Die Presse berichtet über Herrn Kellerhals als Störer für Metro,/Ceconomy.

 

Das Gegenteil ist der Fall.

 

Metro hat Herrn Kellerhals 2011 offiziell den Krieg erklärt, wenn von Herr Kellerhals weiterhin auf die Rechte die 1988 Vertraglich vereinbart wurden weiterhin bestanden wird.

Die Familie hat auf seine vereinbarten Rechte bestanden, der Krieg wurde ausgelöst.

 

 

Eine Verteidigung der Rechte ist somit für die Familie weiter unverzichtbar.

 

Der Metro wurde mehrmals angeboten die Geschäftsanteile an einen Finanzinvestor abzugeben. Wir wurden mit Finanzinvestoren einig. Metro hatte Angebote zum Verkauf nicht angenommen, Olaf Koch wollte überhöhte Preise für die Geschäftsanteile.

 

Die Beteiligungsfirma der Familie Kellerhals "Convergenta Invest" wollte nie verkaufen.

 

Die Metro wollte in den letzten Jahren durch provozierten Streit, einem Verkauf der Media-Saturn Geschäftsanteile näher kommen, um die Geschäftsanteile zu einem unrealistischen niedrigen Preis, weit unter vorhanden Gutachtenwerten zu erwerben.

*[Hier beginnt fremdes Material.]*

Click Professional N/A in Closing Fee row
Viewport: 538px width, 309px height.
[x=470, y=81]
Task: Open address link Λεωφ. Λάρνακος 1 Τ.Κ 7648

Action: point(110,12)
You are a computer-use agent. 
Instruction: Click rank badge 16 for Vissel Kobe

Dies wurde natürlich abgelehnt. Erstzunehmende Gespräche und Verhandlungen um den Streit über die Rechte zu lösen, wurden nie aufgenommen.

 

Ein Hinweis zu Werten über die Herr Haas in der Presse berichtet.

 

Die Ceconomy AG besitzt nicht alle Geschäftsanteile von Media-Saturn.

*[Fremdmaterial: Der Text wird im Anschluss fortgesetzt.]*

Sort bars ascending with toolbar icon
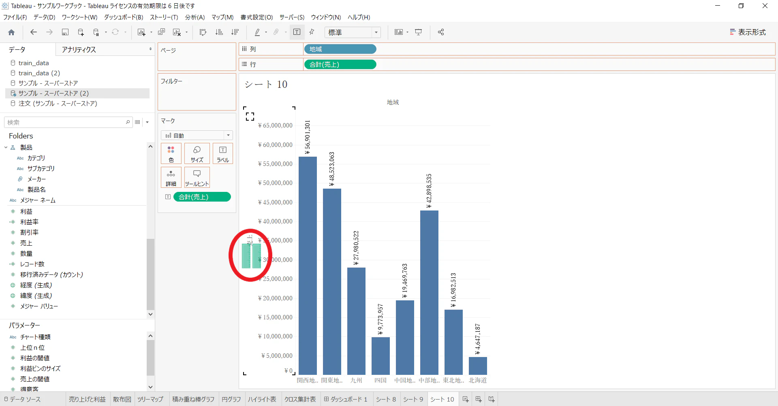 pyautogui.click(x=219, y=32)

Der Wert der Ceconomy AG wird an der Börse immer niedriger gehandelt werden, als der Wert von Media-Saturn. Es gibt viele Einflüsse die einen Preis bestimmen.

 

Ceconomy AG hat Verpflichtungen gegenüber anderen Unternehmen und auch gegenüber Media-Saturn die den Wert von Ceconomy AG stark reduzieren.

 

So erklärt sich ein niedriger Börsenwert der Ceconomy AG gegenüber des Unternehmens Media-Saturn.

 

 

 

 

 

 

 

 

 

 

 

 

 

 

 

 

 

 

 

 

 

 

 

 

 media.saturn@convergenta.com

 

 





 

Es wäre wünschenswert wenn  die Presse nicht nur auf geschönte einseitige Informationen von Herrn Haas und der Ceconomy Presseabteilung hören würde. 

 

Vielfach wurde unsere Aussage nicht gewünscht, dies ergibt einseitige Darstellungen.